Scientific classification
- Kingdom: Animalia
- Phylum: Chordata
- Class: Actinopterygii
- Order: Cyprinodontiformes
- Family: Aphaniidae
- Genus: Anatolichthys
- Species: A. danfordii
- Binomial name: Anatolichthys danfordii (Boulenger, 1890)
- Synonyms: Aphanius chantrei (Gaillard, 1895) ; Aphanius danfordii (Boulenger, 1890) ; Cyprinodon danfordii Boulenger, 1890 ; Lebias danfordi (Boulenger, 1890);

= Anatolichthys danfordii =

- Authority: (Boulenger, 1890)
- Conservation status: CR

Species of fish

Anatolichthys danfordii, the Kızılırmak toothcarp or Sultan Sazlığı toothcarp, is a species of killifish belonging to the family Aphaniidae. It is endemic to the Kızılırmak River and the upper Seyhan River drainage systems and is now restricted to a few locations in the Sultan Sazlığı marshes. Though little data is available, the population of the fish seems to be declining. The International Union for Conservation of Nature has rated its conservation status as being "critically endangered" and fears it may become extinct in the wild if the drainage of the marshes continues.

== Distribution ==
It is endemic to Turkey and distributes in the drainage systems of the Kızılırmak River and in the upper Seyhan River, but further investigations are needed.

== Description ==
The Kızılırmak toothcarp shows sexual dimorphism like all Anatolichthys species.
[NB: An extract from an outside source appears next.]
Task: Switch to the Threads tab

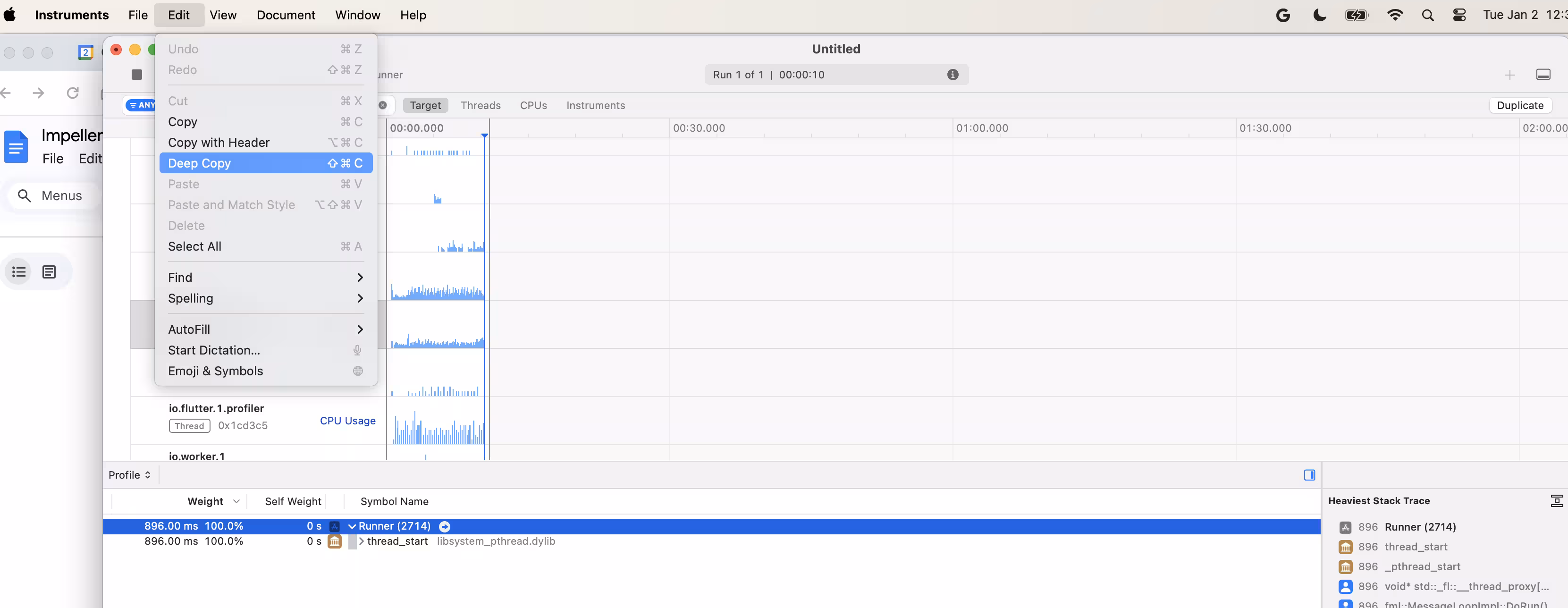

Males have nine to twelve dark grey-black bars on the sides of the body, a dark blue-black dorsal fin and colourless to yellow caudal and anal fin with two or three black lines at the margins. Females have silver-grey body with a large number of dark grey spots. The largest spot is always centered on the base of the caudal fin. All fins are colorless.

== Habitat ==
The Kızılırmak toothcarp lives in small springs, swamps, marches and still parts of the streams.

== Biology ==
Anatolichthys danfordii is not a seasonal killifish and its longevity reaches up to five years. It has a long spawning period which takes place from May to the end of August. Their eggs are adhesive and are attached on aquatic plants in small patches. Its growth rate and batch-spawning reproductive strategy give A. danfordii a highly competitive ability for survival in its environment.

==Status==
The Sultan Sazlığı marshes in the Develi depression in which this fish lives are drying out as water is abstracted for agricultural purposes, putting the continued survival of this fish at risk. The International Union for Conservation of Nature has rated its conservation status as "critically endangered" and fears it may become extinct in the wild if drainage of the marshes continues.

==Species description and naming==
Anatolichthys danfordii was described by George Boulenger as Lebias danfordii in 1890 with the type locality given as Albistan. The specific name honours the Scottish artist, sportsman and ornithologist Charles George Danford (1843–1928) who collected the type.